I have a button and the following javascript routine.
$(\"button\").keydown( function(key) {
switch(key.keyCode) {
case 32: //space
return false;
}
First, if you're detecting a printable character such as space, you would be better off with the keypress
event. Secondly, the way to prevent the default action is to call preventDefault()

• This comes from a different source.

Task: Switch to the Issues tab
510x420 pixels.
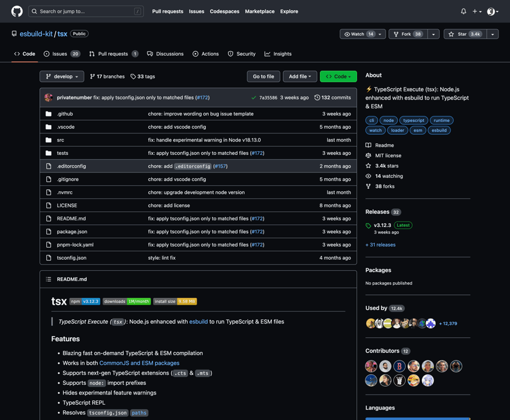Action: [62, 54]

on the event in non-IE browsers and set the event's returnValue
property to false
in IE.
var button = document.getElementById("button");
button.onkeypress = function(evt) {
evt = evt || window.event;
var charCode = evt.keyCode || evt.which;
if (charCode == 32) {
if (evt.preventDefault) {
evt.preventDefault();
} else {
evt.returnValue = false;
}
}
};
I'm not a jQuery expert and I assume it takes care of obtaining the event for you:
$("button").keypress(function(evt) {
var charCode = evt.keyCode || evt.which;
if (charCode == 32) {
if (evt.preventDefault) {
evt.preventDefault();
} else {
evt.returnValue = false;
}
}
});
You can just use one attribute in form to stop submit on enter.<form method="post" onkeydown="return false;">
as like: onkeydown="return false;"
in form attribute
<form method="post" onkeydown="return false;"></form>
Hope this answers your question:
<input type="button" value="Press" onkeydown="doOtherStuff(); return false;">
return false;
successfully cancels an event across browsers if called at the end of an event handler attribute in the HTML. This behaviour is not formally specified anywhere as far as I know.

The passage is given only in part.